*Work item*
Give only the number of lines in these records that contain the word "handle".

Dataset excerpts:
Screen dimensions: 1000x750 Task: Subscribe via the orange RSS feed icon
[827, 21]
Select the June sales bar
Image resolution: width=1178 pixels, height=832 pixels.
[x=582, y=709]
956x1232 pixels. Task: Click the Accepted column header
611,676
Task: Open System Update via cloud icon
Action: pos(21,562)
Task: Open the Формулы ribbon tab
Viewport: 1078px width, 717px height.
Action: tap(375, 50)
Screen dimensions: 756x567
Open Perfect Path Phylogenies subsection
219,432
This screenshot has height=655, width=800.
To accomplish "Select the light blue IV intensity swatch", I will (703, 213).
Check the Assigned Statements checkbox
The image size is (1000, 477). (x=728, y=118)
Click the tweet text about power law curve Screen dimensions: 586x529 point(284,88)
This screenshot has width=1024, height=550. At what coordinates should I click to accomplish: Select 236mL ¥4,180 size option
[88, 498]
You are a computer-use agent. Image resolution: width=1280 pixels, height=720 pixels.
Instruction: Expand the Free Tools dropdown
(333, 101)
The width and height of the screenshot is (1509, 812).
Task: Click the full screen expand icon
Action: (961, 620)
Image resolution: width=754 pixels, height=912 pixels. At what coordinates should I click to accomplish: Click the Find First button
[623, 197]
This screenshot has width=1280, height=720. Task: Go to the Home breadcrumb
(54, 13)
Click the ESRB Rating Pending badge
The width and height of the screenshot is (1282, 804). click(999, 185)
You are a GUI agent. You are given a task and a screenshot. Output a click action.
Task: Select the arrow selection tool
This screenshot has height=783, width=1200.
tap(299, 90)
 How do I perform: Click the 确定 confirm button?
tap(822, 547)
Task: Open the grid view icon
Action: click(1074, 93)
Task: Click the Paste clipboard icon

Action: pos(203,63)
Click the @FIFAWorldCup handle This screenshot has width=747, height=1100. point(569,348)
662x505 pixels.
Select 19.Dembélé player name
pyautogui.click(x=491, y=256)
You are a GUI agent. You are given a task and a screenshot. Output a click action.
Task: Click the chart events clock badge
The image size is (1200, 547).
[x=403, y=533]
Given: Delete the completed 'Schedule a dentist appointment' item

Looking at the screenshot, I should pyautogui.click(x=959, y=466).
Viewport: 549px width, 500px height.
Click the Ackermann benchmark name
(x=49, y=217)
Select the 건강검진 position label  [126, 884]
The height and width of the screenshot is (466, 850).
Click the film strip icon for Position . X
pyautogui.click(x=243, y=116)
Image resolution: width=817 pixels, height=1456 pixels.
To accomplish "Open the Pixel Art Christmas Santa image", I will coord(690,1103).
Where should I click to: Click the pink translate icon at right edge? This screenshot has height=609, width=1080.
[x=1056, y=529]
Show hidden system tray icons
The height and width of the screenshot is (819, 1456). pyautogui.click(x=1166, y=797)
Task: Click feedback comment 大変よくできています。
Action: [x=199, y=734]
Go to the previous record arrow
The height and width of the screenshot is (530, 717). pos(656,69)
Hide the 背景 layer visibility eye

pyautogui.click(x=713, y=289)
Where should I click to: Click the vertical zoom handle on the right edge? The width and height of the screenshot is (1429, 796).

*Written answer*
2